Trotz dieser Unterschiede zeigt das MAID-System klar, auf welchem Weg der Begleitung von betroffenen Patientinnen und Patienten wir uns positionieren müssen (5 Stufen, also die fünf Finger der zweiten Hand). Ein Mensch, der auf dem Weg zur Assistenz beim Suizid ist, wird zunächst ( Stufe 1 ) durch die zuständigen Berufsgruppen des Gesundheitssystems betreut. Auf dieser „normalen“ Versorgungs- und Begleitungsebene ist also jeder Mitarbeitende im Gesundheitssystem potenziell mit der Situation bereits konfrontiert.

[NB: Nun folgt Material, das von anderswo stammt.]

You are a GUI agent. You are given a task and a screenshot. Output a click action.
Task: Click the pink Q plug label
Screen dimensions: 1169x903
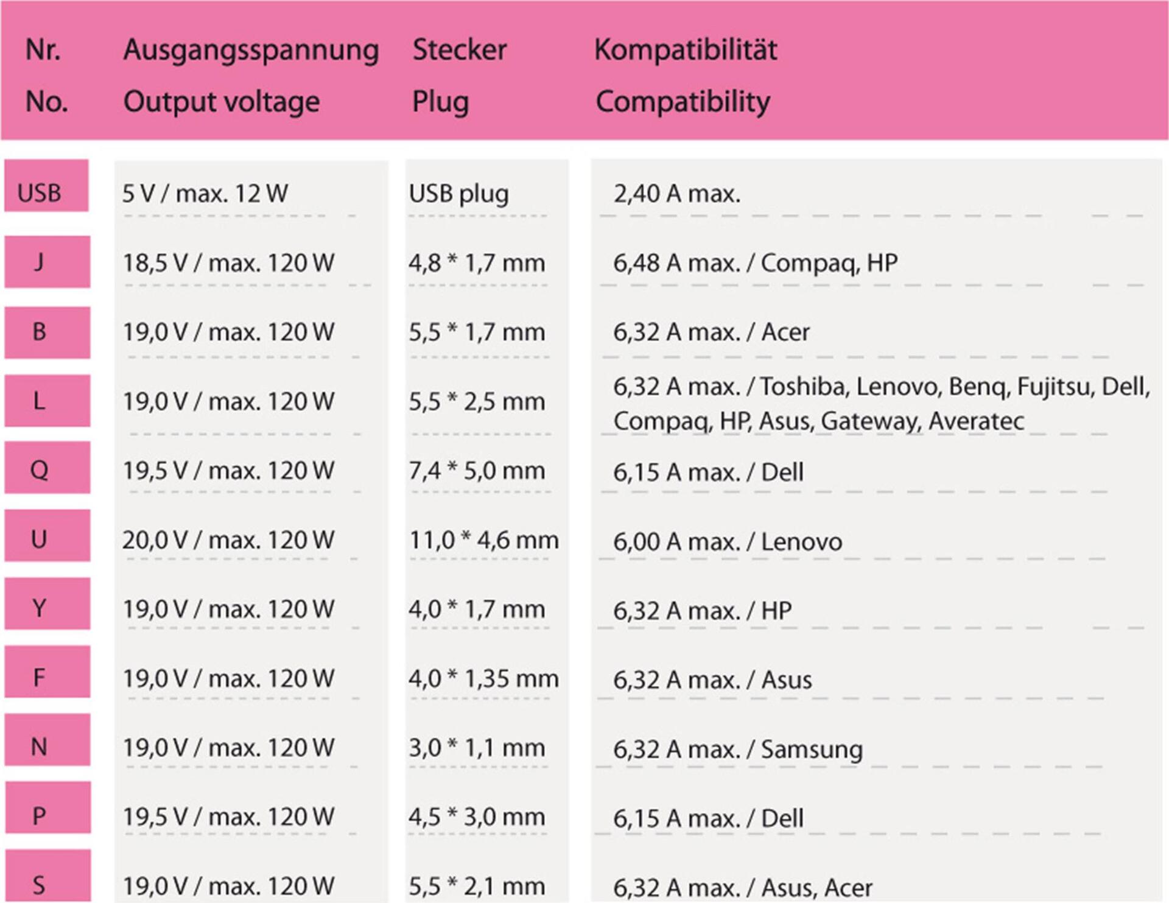pos(47,468)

Sollte trotz der therapeutischen Maßnahmen und Gesprächsangebote weiterhin der Wunsch nach Vorziehen des Todeszeitpunktes bestehen, so wird nach MAID die Stufe 2 aktiviert. Dabei handelt es sich um ein „Diagnostikteam“, welches klinikweit, also unabhängig von einzelnen Instituten oder Teams eingerichtet wurde, um bei Bedarf interdisziplinär und multiprofessionell besetzt mit den betroffenen Patienten ein weiteres intensiveres Diagnostikgespräch zu führen. Dieses Team ist unabhängig von der Versorgungsebene Stufe 1 und wird konsiliarisch dazugeholt. Ziel der Diagnostik ist, psychiatrische Komorbiditäten auszuschließen, die freie Willensbekundung festzustellen, mögliche Ängste vor den letzten Lebensmonaten besprechen zu können, weitere Hilfsangebote machen zu können etc. Ziel ist also, die Zahl der Menschen mit einem vorzeitigen Todeswunsch weiter zu reduzieren.

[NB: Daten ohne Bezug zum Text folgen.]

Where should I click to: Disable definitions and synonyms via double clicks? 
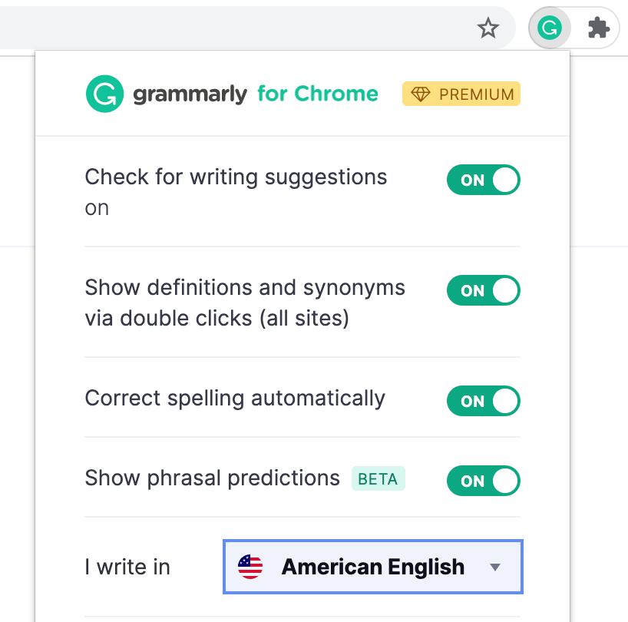[x=483, y=291]
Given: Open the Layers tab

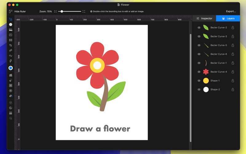Looking at the screenshot, I should pos(228,18).
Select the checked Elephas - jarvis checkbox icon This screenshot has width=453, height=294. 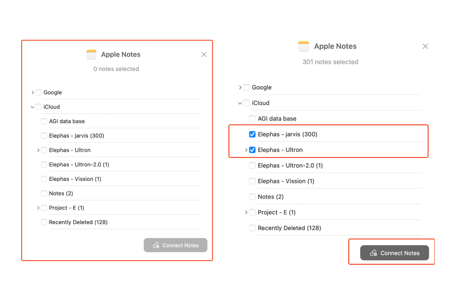coord(252,134)

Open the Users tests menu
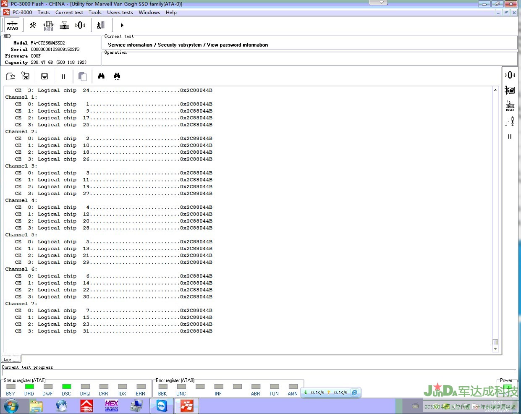pos(120,13)
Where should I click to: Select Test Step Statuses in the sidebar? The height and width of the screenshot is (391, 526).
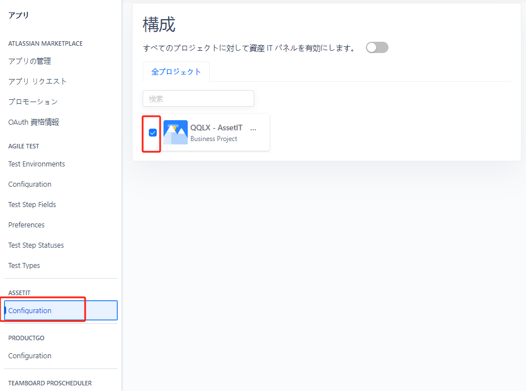coord(36,245)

Was aber tun, wenn Menschen weiterhin den Wunsch nach vorzeitigem Todeszeitpunkt haben? Hier sagt das Bundesverfassungsgericht klar und eindeutig, dass der Staat dies nicht blockieren darf, und jeder das Anrecht auf Assistenz hat. Nach MAID kommt in Toronto die Stufe 3 ins Spiel, nämlich ein „Durchführungsteam“. Wie bereits gesagt, in Toronto mittels Tötung auf Verlangen im stationären Bereich. Die ersten Erfahrungen damit sind in der Arbeit im New England Journal 2017 [2] publiziert. In Deutschland gilt natürlich eine modifizierte Handlungsoption:
Stufe 3a . Wir positionieren uns ganz klar, wir können bei weiterbestehendem Todeswunsch nicht weiterhelfen und an dieser Stelle wird dann – natürlich unter weiterbestehendem Angebot der Palliativ- und Hospizversorgung – klar gesagt, „Wir assistieren nicht beim Suizid“. Dies bedeutet in der Konsequenz natürlich für die Betroffenen, dass sie sich irgendwie anders Hilfe suchen müssen.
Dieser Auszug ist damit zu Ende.